Ch 4 - Take Two

1 0 0
                                    

"Wait, what?" Lily stammered. "You know who Carter Denning is?"

She was dumbfounded.

Cassie was equally confused.

"I know him," she said. "What do you mean, he's missing?"

"Grace said that he was visiting her last Friday. She was meeting him at the train station in Portland, but he wasn't on the train." Lily was confused. "How do you know him?"

"He was one of the keynote speakers at the conference this weekend," Cassie confessed. "He's spry for his mid 80s, let me tell you! How does Grace know him?"

"They worked together at some book company in the 60s." Lily was struggling to follow this development. Grace was sure Denning had disappeared, but Cassie insisted he had been in Boston the same weekend. It just didn't add up.

Lily realized Cassie was talking, but her attention was elsewhere. She needed to get ahead of things and figure this out.

"We need to go see Grace," Lily spoke up when Cassie stopped speaking. "But first, I need to run home and gather a few things. Give me an hour, I guess, and I'll be back to pick you up. Will that work for you?"

"I guess so," Cassie said with a quizzical tone. "I'll see you then."

"Great!" Lily said and let herself out.

The drive out of town toward home was a blur. Lily's mind raced as she struggled to focus on the road. She almost felt panicky. She needed to get it together. The last two years hadn't been great with the loss of business and constant fear of illness, but things had been looking up for the last 6-8 months. She was starting to see regular work, and though there had been the usual rust of inactivity to shake off, she had started to feel more normal than had seemed possible for a long time. Seeing everything unravel this morning was freaking her out. She needed to reset her mind, her emotions, her work habits.

The drive gave her a chance to calm down slightly. She pulled into her driveway and went inside. Feeling the sweat of her anxiety on top of yesterday sent her straight into the shower. She let the hot water pound her skin and the burn of steam purify her senses. Refreshed, she stepped out to get dressed, opting for a casual pair of slacks and her favorite coral tee. She felt better already.

Lily took a deep breath and headed for her office. She felt a pang of anxiety return, and fought to shake it off. There was a time she loved work, loved the detailed aspect of creating a file, organizing her thoughts and notes and cataloging them for reference. She knew she had a gift for it that served her well on the few cases she'd had to take the stand in court to describe her actions and findings. Knowing this was true and not supposition gave her a boost of courage that helped fight off the nausea rising within her that she had lost her touch.

There had been plenty of times in her twenties when she would have been right to doubt herself. Unable to find anything in college that worked for her to study, she had tried other subjects, other schools, eventually quitting to chase a mystical new age urge into the paranormal.
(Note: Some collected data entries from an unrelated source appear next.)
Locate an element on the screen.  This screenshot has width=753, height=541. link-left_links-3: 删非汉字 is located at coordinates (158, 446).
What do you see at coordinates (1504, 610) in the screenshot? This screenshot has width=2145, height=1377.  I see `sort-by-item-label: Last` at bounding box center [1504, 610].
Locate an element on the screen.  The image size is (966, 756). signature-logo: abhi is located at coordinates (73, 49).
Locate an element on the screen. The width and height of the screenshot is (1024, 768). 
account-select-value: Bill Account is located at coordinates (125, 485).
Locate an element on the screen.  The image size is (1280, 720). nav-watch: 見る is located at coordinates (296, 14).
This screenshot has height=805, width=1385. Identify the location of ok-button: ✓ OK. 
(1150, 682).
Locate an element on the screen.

Using meditation to attune to the psychic strains of the world, she visited with people troubled by their past or lost loved ones, guiding their spirits together again... for a price.

There was always a price. She thought of the sporadic choices in college and remembered the chemical inducements that had fueled them. She thought again about the 18 months as a medium, and the influence of drugs and deadbeat wanderer named Tresym Void. It was cringeworthy now, but at the time, she had hung on everything Void had told her like he was a divinely inspired guru. Was she really so vulnerable to suggestion?

When she first met him, she remembered finding him odd, but still felt attracted by his intensity. He had a way of holding your eyes when you looked in his that dismissed the world around you and drew her in. She could feel them on her now, feel her will escaping as she opened her soul to melt into his. A shudder ran through her spine at the memory. That was over a decade in her past, yet she still felt the raw vulnerability he could expose her to with a stare.